=== Your goal ===
Reproduce every line of the material below without any changes, but leave the pictures out.

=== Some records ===
-=-=-

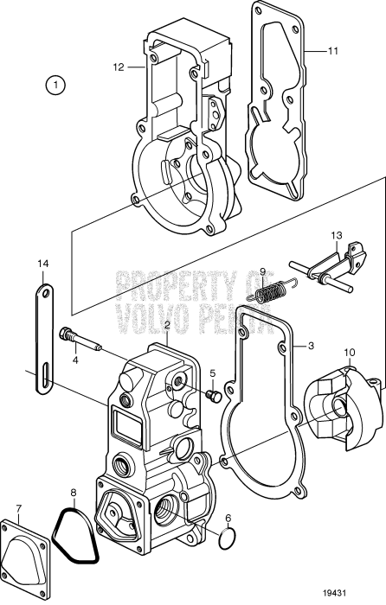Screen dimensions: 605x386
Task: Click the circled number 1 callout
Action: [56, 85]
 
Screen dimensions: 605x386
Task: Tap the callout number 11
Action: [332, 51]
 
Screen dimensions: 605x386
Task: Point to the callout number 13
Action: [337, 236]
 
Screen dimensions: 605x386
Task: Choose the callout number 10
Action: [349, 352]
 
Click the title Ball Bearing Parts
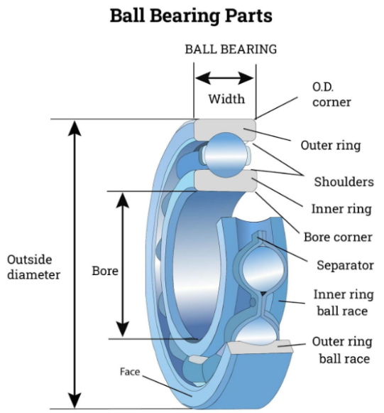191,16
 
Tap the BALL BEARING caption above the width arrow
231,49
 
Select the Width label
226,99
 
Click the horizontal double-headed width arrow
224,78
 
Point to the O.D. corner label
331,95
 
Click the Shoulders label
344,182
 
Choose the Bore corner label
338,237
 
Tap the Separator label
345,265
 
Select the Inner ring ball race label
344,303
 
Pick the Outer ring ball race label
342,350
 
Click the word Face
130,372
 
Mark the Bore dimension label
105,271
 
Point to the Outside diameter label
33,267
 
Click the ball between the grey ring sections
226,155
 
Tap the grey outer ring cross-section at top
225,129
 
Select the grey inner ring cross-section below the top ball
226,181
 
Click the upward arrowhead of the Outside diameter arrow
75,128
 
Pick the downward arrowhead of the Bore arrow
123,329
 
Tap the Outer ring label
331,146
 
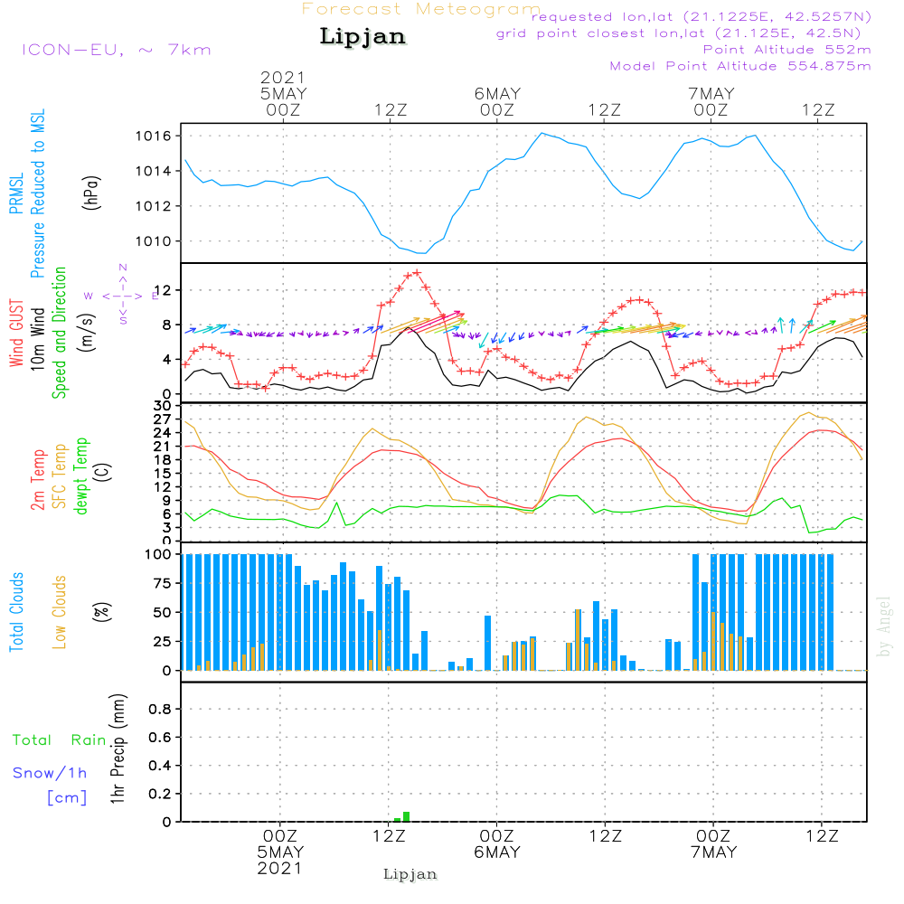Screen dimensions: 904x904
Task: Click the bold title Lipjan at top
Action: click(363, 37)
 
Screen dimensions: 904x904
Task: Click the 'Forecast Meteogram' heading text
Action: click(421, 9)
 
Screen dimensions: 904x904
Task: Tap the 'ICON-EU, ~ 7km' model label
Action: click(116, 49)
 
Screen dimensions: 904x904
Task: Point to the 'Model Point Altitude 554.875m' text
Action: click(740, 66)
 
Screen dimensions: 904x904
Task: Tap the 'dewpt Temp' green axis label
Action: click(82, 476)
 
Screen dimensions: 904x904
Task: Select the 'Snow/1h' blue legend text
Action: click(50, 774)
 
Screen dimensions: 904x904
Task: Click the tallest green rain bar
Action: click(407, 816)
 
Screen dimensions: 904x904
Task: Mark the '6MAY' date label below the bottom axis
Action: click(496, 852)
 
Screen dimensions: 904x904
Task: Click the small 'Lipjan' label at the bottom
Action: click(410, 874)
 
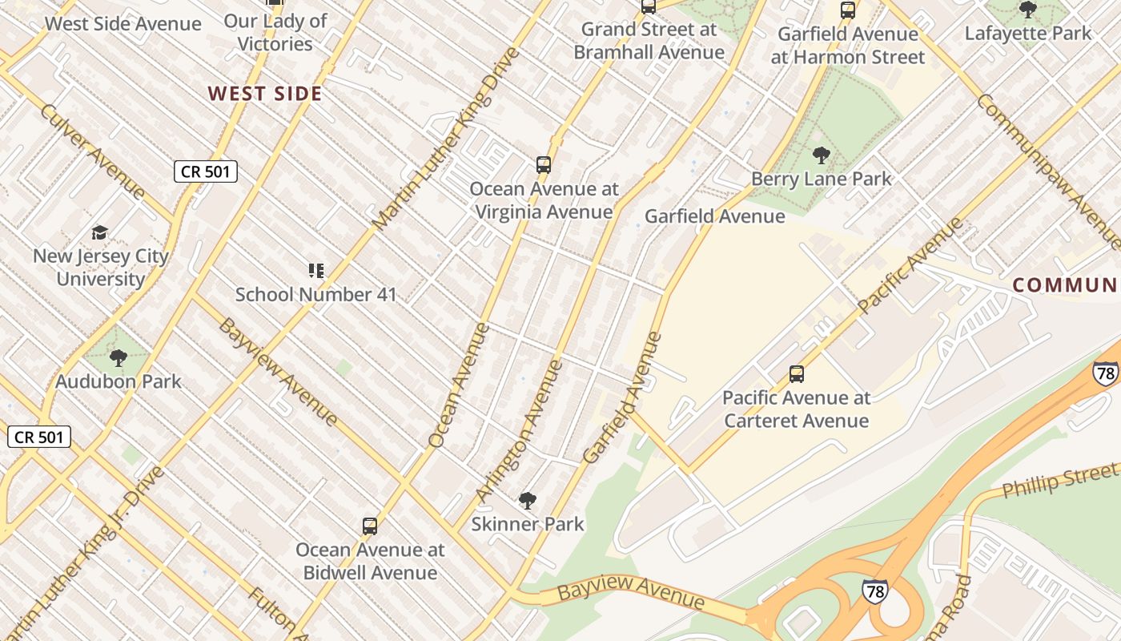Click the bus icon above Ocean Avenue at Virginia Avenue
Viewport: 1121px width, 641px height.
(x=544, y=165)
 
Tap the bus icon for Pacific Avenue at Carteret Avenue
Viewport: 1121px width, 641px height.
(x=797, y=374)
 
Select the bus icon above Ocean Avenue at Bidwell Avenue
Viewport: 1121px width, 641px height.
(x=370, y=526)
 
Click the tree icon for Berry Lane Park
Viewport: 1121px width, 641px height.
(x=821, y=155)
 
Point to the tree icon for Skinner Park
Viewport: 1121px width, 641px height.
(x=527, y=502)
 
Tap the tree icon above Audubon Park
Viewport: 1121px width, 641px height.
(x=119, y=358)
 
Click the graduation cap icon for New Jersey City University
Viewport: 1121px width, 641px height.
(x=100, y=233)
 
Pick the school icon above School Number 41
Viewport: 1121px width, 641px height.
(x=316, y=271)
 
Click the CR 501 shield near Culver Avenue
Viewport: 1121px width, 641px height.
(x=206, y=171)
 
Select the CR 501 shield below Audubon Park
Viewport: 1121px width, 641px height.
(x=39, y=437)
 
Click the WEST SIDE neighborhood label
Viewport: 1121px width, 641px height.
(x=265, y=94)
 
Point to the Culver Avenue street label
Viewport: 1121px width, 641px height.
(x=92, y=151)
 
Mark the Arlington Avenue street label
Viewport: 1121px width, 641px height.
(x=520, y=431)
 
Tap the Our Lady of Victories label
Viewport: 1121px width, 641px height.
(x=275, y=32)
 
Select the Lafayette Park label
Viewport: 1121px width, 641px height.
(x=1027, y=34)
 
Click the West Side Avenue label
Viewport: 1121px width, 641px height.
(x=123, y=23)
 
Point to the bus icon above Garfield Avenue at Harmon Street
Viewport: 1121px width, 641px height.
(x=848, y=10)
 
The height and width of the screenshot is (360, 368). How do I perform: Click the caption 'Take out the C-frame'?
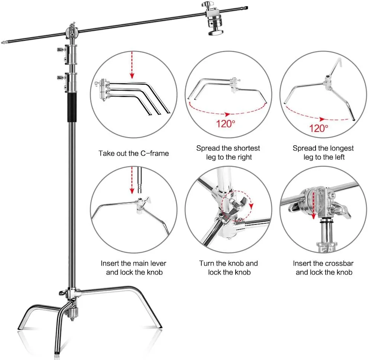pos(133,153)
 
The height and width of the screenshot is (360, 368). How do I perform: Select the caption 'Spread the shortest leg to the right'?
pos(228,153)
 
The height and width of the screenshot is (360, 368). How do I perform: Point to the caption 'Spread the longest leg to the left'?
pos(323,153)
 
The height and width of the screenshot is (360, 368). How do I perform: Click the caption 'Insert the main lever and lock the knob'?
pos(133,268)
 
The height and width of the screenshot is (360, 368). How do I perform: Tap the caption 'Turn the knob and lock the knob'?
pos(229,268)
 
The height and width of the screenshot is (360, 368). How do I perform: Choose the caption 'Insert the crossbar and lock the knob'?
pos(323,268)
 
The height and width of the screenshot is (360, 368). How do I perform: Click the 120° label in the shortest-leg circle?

-=-=-

=== The result ===
Screen dimensions: 605x386
Task: Click the circled number 1 callout
Action: [56, 85]
 
Screen dimensions: 605x386
Task: Tap the callout number 11
Action: [332, 51]
 
Screen dimensions: 605x386
Task: Point to the callout number 13
Action: [337, 236]
 
Screen dimensions: 605x386
Task: Choose the callout number 10
Action: [349, 352]
 
Click the title Ball Bearing Parts
191,16
 
Tap the BALL BEARING caption above the width arrow
231,49
 
Select the Width label
226,99
 
Click the horizontal double-headed width arrow
224,78
 
Point to the O.D. corner label
331,95
 
Click the Shoulders label
344,182
 
Choose the Bore corner label
338,237
 
Tap the Separator label
345,265
 
Select the Inner ring ball race label
344,303
 
Pick the Outer ring ball race label
342,350
 
Click the word Face
130,372
 
Mark the Bore dimension label
105,271
 
Point to the Outside diameter label
33,267
 
Click the ball between the grey ring sections
226,155
 
Tap the grey outer ring cross-section at top
225,129
 
Select the grey inner ring cross-section below the top ball
226,181
 
Click the upward arrowhead of the Outside diameter arrow
75,128
 
Pick the downward arrowhead of the Bore arrow
123,329
 
Tap the Outer ring label
331,146
 
Screen dimensions: 904x904
Task: Click the bold title Lipjan at top
Action: click(363, 37)
 
Screen dimensions: 904x904
Task: Click the 'Forecast Meteogram' heading text
Action: click(421, 9)
 
Screen dimensions: 904x904
Task: Tap the 'ICON-EU, ~ 7km' model label
Action: click(116, 49)
 
Screen dimensions: 904x904
Task: Point to the 'Model Point Altitude 554.875m' text
Action: click(740, 66)
 
Screen dimensions: 904x904
Task: Tap the 'dewpt Temp' green axis label
Action: click(82, 476)
 
Screen dimensions: 904x904
Task: Select the 'Snow/1h' blue legend text
Action: click(50, 774)
 
Screen dimensions: 904x904
Task: Click the tallest green rain bar
Action: click(407, 816)
 
Screen dimensions: 904x904
Task: Mark the '6MAY' date label below the bottom axis
Action: click(496, 852)
 
Screen dimensions: 904x904
Task: Click the small 'Lipjan' label at the bottom
Action: click(410, 874)
 
Click the bus icon above Ocean Avenue at Virginia Avenue
Viewport: 1121px width, 641px height.
(x=544, y=165)
 
Tap the bus icon for Pacific Avenue at Carteret Avenue
Viewport: 1121px width, 641px height.
(x=797, y=374)
 
Select the bus icon above Ocean Avenue at Bidwell Avenue
Viewport: 1121px width, 641px height.
(x=370, y=526)
 
Click the tree icon for Berry Lane Park
Viewport: 1121px width, 641px height.
(x=821, y=155)
 
Point to the tree icon for Skinner Park
Viewport: 1121px width, 641px height.
(x=527, y=502)
 
Tap the tree icon above Audubon Park
Viewport: 1121px width, 641px height.
(x=119, y=358)
 
Click the graduation cap icon for New Jersey City University
Viewport: 1121px width, 641px height.
(x=100, y=233)
 
Pick the school icon above School Number 41
Viewport: 1121px width, 641px height.
(x=316, y=271)
 
Click the CR 501 shield near Culver Avenue
Viewport: 1121px width, 641px height.
(x=206, y=171)
 
Select the CR 501 shield below Audubon Park
Viewport: 1121px width, 641px height.
(x=39, y=437)
 
Click the WEST SIDE neighborhood label
Viewport: 1121px width, 641px height.
(x=265, y=94)
 
Point to the Culver Avenue street label
Viewport: 1121px width, 641px height.
(x=92, y=151)
 
Mark the Arlington Avenue street label
Viewport: 1121px width, 641px height.
(x=520, y=431)
 
Tap the Our Lady of Victories label
Viewport: 1121px width, 641px height.
(x=275, y=32)
 
Select the Lafayette Park label
Viewport: 1121px width, 641px height.
(x=1027, y=34)
 
Click the West Side Avenue label
Viewport: 1121px width, 641px height.
(x=123, y=23)
 
Point to the bus icon above Garfield Avenue at Harmon Street
Viewport: 1121px width, 641px height.
(x=848, y=10)
 
The height and width of the screenshot is (360, 368). How do I perform: Click the caption 'Take out the C-frame'?
pos(133,153)
 
The height and width of the screenshot is (360, 368). How do I perform: Select the caption 'Spread the shortest leg to the right'?
pos(228,153)
 
The height and width of the screenshot is (360, 368). How do I perform: Point to the caption 'Spread the longest leg to the left'?
pos(323,153)
 
The height and width of the screenshot is (360, 368). How do I perform: Click the caption 'Insert the main lever and lock the knob'?
pos(133,268)
 
The height and width of the screenshot is (360, 368). How do I perform: Tap the caption 'Turn the knob and lock the knob'?
pos(229,268)
 
The height and width of the screenshot is (360, 368). How do I perform: Choose the caption 'Insert the crossbar and lock the knob'?
pos(323,268)
 
The height and width of the screenshot is (360, 368). How do I perform: Click the 120° label in the shortest-leg circle?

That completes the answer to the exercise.